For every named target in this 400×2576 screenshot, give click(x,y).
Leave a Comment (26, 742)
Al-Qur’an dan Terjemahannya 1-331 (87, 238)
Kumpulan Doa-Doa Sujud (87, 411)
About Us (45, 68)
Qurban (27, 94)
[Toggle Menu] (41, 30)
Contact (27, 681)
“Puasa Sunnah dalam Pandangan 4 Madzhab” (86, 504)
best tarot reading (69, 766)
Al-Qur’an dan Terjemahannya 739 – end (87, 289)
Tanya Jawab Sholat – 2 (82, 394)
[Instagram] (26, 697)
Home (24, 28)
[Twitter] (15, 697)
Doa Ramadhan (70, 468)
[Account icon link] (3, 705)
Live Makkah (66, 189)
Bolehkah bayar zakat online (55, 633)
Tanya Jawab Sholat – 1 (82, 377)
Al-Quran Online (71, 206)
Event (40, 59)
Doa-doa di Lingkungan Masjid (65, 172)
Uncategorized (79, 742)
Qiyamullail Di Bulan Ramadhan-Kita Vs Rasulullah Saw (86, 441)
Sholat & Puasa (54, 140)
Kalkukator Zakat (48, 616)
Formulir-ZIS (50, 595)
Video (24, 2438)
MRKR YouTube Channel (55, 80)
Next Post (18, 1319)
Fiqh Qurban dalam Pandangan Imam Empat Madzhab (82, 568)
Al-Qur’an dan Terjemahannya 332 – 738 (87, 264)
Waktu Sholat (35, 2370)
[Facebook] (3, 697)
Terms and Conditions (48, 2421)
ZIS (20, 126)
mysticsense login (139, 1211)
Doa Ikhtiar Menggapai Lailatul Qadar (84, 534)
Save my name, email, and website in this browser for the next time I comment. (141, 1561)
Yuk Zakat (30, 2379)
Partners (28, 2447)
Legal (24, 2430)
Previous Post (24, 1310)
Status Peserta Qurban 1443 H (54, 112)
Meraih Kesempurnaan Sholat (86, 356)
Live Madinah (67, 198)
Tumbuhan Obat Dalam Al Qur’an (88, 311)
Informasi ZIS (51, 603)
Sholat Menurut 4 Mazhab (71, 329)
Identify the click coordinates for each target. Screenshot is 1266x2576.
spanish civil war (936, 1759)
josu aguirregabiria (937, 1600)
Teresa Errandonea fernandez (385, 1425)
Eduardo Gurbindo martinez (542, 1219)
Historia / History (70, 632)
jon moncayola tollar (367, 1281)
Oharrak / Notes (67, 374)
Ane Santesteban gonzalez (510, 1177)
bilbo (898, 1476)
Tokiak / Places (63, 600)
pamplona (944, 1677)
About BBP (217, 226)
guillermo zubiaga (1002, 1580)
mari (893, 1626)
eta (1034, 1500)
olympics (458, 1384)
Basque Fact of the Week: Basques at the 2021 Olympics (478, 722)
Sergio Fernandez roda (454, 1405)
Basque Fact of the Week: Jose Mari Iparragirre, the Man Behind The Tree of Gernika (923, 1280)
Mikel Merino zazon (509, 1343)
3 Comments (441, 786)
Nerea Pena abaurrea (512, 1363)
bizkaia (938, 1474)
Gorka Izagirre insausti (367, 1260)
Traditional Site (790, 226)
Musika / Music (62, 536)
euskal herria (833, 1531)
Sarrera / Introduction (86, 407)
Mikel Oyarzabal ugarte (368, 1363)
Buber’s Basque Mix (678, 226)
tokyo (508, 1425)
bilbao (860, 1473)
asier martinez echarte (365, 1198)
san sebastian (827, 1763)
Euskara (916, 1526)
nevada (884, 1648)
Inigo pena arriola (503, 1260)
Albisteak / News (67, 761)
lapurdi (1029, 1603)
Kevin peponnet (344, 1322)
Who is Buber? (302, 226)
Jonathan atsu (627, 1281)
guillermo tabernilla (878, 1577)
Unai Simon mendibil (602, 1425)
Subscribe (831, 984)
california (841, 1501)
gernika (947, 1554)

+ + + + +

## Exercise goal
Which lines of the records above contain the word "target"? Show each of them.

## Answer below
For every named target in this 400×2576 screenshot, give click(x,y).
Identify the click coordinates for each target. Screenshot is 1266x2576.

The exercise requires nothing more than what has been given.